This 28-year-old New York-based German is quickly becoming the mad scientist of her generation. Having completed her masters in Fashion from NYC’s Parsons School of Design in 2013, Baumeister has hit the ground running to release a killer catalogue of collections, making her mark as an experimental textile virtuoso.
Her debut S/S15 Capsule Collection was immediately picked up by Dover Street Market – like, the second it hit the coat hanger. Baumeister’s work is characterized by a tight selection of material crossbreeds that express her experimental vision. Her work is highly avant-garde, architectural and extraterrestrial.
Why should we care? Melitta Baumeister represents a generation of creative punks who are bored of coloring inside the lines, making fashion a lot less safe. “I like the illegal aspect [of fashion] – that something beautiful can be defaced and appear destroyed,” said Baumeister at #PFW16. Her current season for example, takes a chemical approach to design. Literally. The material development for S/S16 involves a chemical bath and spacer fabric, translucent salt-like flakes to harden and cling to collars, pocket flaps, and a decorative belt.

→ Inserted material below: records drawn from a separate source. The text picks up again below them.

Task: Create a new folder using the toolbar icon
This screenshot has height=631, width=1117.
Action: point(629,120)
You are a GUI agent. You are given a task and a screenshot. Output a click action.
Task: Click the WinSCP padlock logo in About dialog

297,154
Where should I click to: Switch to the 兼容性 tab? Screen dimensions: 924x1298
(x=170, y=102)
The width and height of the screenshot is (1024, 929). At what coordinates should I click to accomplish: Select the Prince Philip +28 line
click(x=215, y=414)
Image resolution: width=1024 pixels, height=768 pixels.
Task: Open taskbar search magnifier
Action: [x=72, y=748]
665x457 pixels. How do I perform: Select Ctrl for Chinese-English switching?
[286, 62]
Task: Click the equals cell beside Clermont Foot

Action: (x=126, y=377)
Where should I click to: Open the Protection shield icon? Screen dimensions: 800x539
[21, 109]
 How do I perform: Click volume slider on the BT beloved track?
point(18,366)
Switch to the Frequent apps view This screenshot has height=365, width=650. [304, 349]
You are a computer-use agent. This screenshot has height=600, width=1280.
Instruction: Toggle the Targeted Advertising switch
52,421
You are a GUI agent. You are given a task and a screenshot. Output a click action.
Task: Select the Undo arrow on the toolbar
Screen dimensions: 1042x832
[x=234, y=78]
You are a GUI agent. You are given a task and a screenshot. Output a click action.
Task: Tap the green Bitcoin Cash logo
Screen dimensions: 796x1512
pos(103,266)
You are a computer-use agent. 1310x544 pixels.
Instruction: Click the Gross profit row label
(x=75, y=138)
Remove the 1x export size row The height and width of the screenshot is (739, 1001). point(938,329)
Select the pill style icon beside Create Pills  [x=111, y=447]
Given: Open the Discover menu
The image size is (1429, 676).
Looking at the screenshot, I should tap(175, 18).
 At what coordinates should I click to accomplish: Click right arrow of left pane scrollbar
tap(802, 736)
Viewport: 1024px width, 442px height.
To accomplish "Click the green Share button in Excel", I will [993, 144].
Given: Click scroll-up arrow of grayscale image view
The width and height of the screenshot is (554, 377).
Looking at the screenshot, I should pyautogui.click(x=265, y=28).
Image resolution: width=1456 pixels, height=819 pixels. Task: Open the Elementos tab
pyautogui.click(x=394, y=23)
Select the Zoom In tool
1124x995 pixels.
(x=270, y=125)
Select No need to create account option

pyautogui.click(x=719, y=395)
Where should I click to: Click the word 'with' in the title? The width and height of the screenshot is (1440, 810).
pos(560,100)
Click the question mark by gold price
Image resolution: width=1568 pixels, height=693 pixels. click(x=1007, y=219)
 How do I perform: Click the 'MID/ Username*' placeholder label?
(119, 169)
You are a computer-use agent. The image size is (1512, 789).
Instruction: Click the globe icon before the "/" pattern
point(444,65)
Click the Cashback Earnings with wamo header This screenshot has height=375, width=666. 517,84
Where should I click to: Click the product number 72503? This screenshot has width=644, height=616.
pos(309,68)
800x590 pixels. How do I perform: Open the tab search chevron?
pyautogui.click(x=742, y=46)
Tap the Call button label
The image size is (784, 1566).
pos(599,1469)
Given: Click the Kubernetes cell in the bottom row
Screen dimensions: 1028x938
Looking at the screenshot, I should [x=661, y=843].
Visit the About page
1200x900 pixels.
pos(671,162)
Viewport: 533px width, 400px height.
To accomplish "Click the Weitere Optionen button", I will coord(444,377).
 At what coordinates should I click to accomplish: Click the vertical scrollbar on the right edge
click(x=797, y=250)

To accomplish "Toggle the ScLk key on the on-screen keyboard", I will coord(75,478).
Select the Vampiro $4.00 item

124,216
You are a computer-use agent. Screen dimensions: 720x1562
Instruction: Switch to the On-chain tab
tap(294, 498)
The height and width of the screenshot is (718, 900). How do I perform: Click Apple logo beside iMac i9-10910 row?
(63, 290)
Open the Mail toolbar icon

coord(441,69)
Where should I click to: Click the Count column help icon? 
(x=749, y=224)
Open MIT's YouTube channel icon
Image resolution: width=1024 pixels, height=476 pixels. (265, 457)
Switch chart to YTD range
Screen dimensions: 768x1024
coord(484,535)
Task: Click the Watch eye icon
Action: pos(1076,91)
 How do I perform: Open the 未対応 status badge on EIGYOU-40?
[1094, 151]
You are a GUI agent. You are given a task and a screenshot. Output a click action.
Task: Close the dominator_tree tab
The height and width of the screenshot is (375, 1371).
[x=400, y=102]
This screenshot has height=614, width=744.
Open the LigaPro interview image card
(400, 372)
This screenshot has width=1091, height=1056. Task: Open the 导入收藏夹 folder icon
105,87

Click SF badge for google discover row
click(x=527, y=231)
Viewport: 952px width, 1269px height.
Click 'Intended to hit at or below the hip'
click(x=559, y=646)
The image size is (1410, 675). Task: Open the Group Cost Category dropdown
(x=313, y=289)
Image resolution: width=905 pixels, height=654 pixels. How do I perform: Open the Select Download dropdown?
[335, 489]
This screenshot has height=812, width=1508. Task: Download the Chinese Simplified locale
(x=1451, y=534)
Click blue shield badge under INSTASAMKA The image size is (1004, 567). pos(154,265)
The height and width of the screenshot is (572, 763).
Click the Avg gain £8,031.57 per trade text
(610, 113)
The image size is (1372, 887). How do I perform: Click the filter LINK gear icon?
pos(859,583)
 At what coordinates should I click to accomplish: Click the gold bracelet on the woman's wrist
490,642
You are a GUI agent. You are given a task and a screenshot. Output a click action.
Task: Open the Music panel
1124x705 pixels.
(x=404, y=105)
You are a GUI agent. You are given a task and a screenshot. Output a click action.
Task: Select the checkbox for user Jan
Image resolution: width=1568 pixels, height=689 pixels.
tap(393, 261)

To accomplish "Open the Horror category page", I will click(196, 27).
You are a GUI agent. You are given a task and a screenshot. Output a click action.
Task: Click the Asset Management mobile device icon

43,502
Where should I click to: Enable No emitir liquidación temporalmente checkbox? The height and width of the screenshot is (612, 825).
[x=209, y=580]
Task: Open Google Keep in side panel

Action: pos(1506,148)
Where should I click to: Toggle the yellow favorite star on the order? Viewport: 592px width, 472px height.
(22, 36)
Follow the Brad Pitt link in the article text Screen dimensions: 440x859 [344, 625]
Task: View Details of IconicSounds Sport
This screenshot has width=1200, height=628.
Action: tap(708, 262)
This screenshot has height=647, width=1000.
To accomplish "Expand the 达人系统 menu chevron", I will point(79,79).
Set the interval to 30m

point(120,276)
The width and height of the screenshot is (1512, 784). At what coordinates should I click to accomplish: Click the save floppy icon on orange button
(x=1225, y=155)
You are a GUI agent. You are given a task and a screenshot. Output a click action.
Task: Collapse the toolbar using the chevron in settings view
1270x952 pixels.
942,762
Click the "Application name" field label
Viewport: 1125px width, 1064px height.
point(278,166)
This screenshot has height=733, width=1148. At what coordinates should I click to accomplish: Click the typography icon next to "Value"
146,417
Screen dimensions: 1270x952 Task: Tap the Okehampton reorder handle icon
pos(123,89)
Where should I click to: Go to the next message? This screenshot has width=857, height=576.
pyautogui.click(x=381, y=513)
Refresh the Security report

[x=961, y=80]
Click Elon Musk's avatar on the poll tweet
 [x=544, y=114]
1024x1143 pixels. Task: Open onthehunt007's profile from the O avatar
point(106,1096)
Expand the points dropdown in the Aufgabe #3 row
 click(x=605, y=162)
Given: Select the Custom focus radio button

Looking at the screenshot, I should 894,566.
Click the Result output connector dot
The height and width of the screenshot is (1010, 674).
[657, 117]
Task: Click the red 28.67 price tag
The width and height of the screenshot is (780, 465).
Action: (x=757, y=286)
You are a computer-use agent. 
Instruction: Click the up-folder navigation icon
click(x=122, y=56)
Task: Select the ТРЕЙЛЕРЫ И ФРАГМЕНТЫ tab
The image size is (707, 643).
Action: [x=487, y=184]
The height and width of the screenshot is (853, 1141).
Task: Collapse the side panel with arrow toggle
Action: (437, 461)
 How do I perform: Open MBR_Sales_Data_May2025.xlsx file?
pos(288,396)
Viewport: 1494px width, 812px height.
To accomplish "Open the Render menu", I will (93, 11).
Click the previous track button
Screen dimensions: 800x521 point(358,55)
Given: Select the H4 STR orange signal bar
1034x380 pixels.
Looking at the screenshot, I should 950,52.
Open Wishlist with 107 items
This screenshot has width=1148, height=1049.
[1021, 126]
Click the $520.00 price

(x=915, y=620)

She’s even managed to bring a bit of fetish to your standard retail selection. Her S/S16 bodysuits use second-skin viscose Lycra. Baumeister has taken that cultural fad and stirred in her own acidity; the bodysuit zippers run from the nape of neck all the way around to the front of the crotch. AND, she figured out how to fasten a nipple ring–type hardware to the breast of the top (and elsewhere, to coat closures). Likewise, the back of the padded apron dress consisted only of a harness. Add a pair of pants or skirt and the front becomes maternity wear. Designed to shock and discomfort the traditionally conservative.
This hybrid approach to materiality and conservatism is what shouldn’t be missing from the runways. Designers should be challenging the status quo, bringing the ‘fuck you’ back into fashion.